Dimanche 22 septembre prochain, les citoyens du Canton du Jura et du Canton de Berne seront appelés aux urnes pour confirmer une nouvelle fois par un vote le passage de Moutier au Jura. Il s’agit d’un vote simultané qui met un terme à un processus de transfert entamé avec la décision de la commune de changer de Canton lors d’une votation en mars 2021.
Moutier dans le Canton du Jura
Le passage de Moutier du Canton de Berne au Canton du Jura a été approuvé en votation populaire par la commune le 28 mars 2021. Prenant acte du résultat de celle-ci, les deux Cantons ont élaboré une convention réglant les modalités du transfert, qui définit les principales conditions de ce changement de compétence cantonale, notamment la continuité de l’administration et les implications patrimoniales, scolaires, sanitaires et judiciaires.
L’accord a été approuvé par les deux Gouvernements et les deux Parlements de Berne et du Jura ; maintenant les populations des deux Cantons seront concernées.
Lundi 19 et mardi 20 août, les Gouvernements des Cantons de Berne et du Jura ont lancé leur campagne de votation, appelant leurs communautés respectives à approuver le concordat. Selon eux, il garantit à Moutier la continuité des services étatiques et des droits politiques et marque une étape finale dans la question du Jura.
Si la population se prononce en faveur du transfert, le document sera présenté aux Chambres fédérales l’année prochaine et la petite ville pourrait faire partie du Jura à partir du 1er janvier 2026. Si la majorité des électeurs de l’un ou l’autre Canton rejette le transfert, le processus sera suspendu et Moutier restera dans le Canton de Berne.
Afin de favoriser la continuité de la représentation politique, le même document prévoit qu’en cas de vote positif, la population de Moutiers pourra participer aux élections cantonales et communales du Jura dès 2025.

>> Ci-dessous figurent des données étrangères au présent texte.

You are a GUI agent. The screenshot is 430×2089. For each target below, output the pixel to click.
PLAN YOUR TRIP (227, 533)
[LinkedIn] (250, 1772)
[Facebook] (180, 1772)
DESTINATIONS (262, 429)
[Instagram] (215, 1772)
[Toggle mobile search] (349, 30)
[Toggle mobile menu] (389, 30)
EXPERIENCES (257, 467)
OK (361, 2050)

Un conflit de plusieurs décennies
La question du Jura est née au lendemain du Traité de Vienne et de la restauration napoléonienne, puis s’est intensifiée lors des révoltes européennes de 1830 et 1831. À son centre se trouvent les enjeux de la germanisation à laquelle est soumise la langue française, considérée comme minoritaire dans l’ensemble du Canton de Berne et sauvegardée par la Société jurassienne d’émulation fondée en 1847.
Après une série de problèmes critiques qui ont perduré tout au long du siècle, un « Comité pour la création d’un Canton du Jura » a été créé en 1917 et a aboutit à la création du Canton proprement dit après la Seconde Guerre Mondiale. C’est en 1947 qu’un conseiller d’État du Canton de Berne originaire du Jura n’obtient pas le poste des travaux publics car francophone, ce qui suscite une série de premières grandes protestations. Deux ans plus tard, le Mouvement séparatiste jurassien refait surface, parallèlement à la décision du Canton de Berne d’introduire la reconnaissance et la protection des habitants du Canton du Jura.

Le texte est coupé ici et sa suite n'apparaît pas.